T cell receptor: The terms “T cell receptor” or “TCR” are used herein in accordance with the typical understanding in the field, in reference to antigen-recognition molecules present on the surface of T-cells. During normal T-cell development, each of the four TCR genes, α, β, γ, and δ, can rearrange, so that T cells of a particular individual typically express a highly diverse population of TCR proteins.

Therapeutic agent: As used herein, the phrase “therapeutic agent” in general refers to any agent that elicits a desired pharmacological effect when administered to an organism. In some embodiments, an agent is considered to be a therapeutic agent if it demonstrates a statistically significant effect across an appropriate population. In some embodiments, the appropriate population may be a population of model organisms.
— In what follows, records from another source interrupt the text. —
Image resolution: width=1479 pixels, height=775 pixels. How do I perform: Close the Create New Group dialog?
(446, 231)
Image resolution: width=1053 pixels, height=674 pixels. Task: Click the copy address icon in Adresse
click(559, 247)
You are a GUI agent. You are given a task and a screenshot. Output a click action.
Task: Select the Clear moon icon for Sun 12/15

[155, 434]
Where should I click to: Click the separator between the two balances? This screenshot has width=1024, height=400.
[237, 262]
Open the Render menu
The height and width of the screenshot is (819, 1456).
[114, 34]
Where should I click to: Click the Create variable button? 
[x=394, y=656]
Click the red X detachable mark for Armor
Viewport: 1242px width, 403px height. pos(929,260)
In some embodiments, an appropriate population may be defined by various criteria, such as a certain age group, gender, genetic background, preexisting clinical conditions, etc. In some embodiments, a therapeutic agent is a substance that can be used to alleviate, ameliorate, relieve, inhibit, prevent, delay onset of, reduce severity of, and/or reduce incidence of one or more symptoms or features of a disease, disorder, and/or condition. In some embodiments, a “therapeutic agent” is an agent that has been or is required to be approved by a government agency before it can be marketed for administration to humans. In some embodiments, a “therapeutic agent” is an agent for which a medical prescription is required for administration to humans.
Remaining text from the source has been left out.